SET TASK:
Render the data below as a JSON list of strings, with one string for each line and any blank lines omitted.

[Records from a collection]

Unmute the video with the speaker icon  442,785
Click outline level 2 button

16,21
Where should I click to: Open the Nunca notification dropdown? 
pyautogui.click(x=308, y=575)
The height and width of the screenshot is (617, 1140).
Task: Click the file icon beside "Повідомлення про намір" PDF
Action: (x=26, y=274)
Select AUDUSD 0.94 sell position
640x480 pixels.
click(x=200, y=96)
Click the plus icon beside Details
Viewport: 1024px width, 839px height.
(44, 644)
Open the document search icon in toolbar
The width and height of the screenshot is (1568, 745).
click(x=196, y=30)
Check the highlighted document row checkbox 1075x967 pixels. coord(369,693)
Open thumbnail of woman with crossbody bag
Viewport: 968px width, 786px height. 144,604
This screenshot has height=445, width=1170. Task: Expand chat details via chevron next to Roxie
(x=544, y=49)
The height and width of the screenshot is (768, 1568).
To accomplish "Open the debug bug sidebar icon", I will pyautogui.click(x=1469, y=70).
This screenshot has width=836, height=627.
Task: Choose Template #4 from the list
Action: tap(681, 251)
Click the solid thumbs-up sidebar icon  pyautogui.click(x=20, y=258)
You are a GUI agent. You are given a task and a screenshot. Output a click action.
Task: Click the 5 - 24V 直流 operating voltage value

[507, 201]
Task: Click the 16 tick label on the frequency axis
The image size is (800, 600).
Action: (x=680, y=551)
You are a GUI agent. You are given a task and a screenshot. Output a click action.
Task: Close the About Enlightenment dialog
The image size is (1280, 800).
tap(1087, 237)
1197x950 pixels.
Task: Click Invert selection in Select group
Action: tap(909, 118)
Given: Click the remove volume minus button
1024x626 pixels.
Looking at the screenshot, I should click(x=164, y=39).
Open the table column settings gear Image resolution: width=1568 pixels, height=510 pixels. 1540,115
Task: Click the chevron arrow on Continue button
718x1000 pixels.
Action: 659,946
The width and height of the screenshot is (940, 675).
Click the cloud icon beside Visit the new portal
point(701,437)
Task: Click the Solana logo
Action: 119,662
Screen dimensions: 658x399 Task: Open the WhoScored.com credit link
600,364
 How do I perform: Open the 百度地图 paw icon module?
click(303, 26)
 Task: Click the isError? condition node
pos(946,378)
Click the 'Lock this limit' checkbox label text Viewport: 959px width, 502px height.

ANSWER IN FULL:
[
  "Unmute the video with the speaker icon  442,785",
  "Click outline level 2 button",
  "16,21",
  "Where should I click to: Open the Nunca notification dropdown? ",
  "pyautogui.click(x=308, y=575)",
  "The height and width of the screenshot is (617, 1140).",
  "Task: Click the file icon beside \"Повідомлення про намір\" PDF",
  "Action: (x=26, y=274)",
  "Select AUDUSD 0.94 sell position",
  "640x480 pixels.",
  "click(x=200, y=96)",
  "Click the plus icon beside Details",
  "Viewport: 1024px width, 839px height.",
  "(44, 644)",
  "Open the document search icon in toolbar",
  "The width and height of the screenshot is (1568, 745).",
  "click(x=196, y=30)",
  "Check the highlighted document row checkbox 1075x967 pixels. coord(369,693)",
  "Open thumbnail of woman with crossbody bag",
  "Viewport: 968px width, 786px height. 144,604",
  "This screenshot has height=445, width=1170. Task: Expand chat details via chevron next to Roxie",
  "(x=544, y=49)",
  "The height and width of the screenshot is (768, 1568).",
  "To accomplish \"Open the debug bug sidebar icon\", I will pyautogui.click(x=1469, y=70).",
  "This screenshot has width=836, height=627.",
  "Task: Choose Template #4 from the list",
  "Action: tap(681, 251)",
  "Click the solid thumbs-up sidebar icon  pyautogui.click(x=20, y=258)",
  "You are a GUI agent. You are given a task and a screenshot. Output a click action.",
  "Task: Click the 5 - 24V 直流 operating voltage value",
  "[507, 201]",
  "Task: Click the 16 tick label on the frequency axis",
  "The image size is (800, 600).",
  "Action: (x=680, y=551)",
  "You are a GUI agent. You are given a task and a screenshot. Output a click action.",
  "Task: Close the About Enlightenment dialog",
  "The image size is (1280, 800).",
  "tap(1087, 237)",
  "1197x950 pixels.",
  "Task: Click Invert selection in Select group",
  "Action: tap(909, 118)",
  "Given: Click the remove volume minus button",
  "1024x626 pixels.",
  "Looking at the screenshot, I should click(x=164, y=39).",
  "Open the table column settings gear Image resolution: width=1568 pixels, height=510 pixels. 1540,115",
  "Task: Click the chevron arrow on Continue button",
  "718x1000 pixels.",
  "Action: 659,946",
  "The width and height of the screenshot is (940, 675).",
  "Click the cloud icon beside Visit the new portal",
  "point(701,437)",
  "Task: Click the Solana logo",
  "Action: 119,662",
  "Screen dimensions: 658x399 Task: Open the WhoScored.com credit link",
  "600,364",
  " How do I perform: Open the 百度地图 paw icon module?",
  "click(303, 26)",
  " Task: Click the isError? condition node",
  "pos(946,378)",
  "Click the 'Lock this limit' checkbox label text Viewport: 959px width, 502px height."
]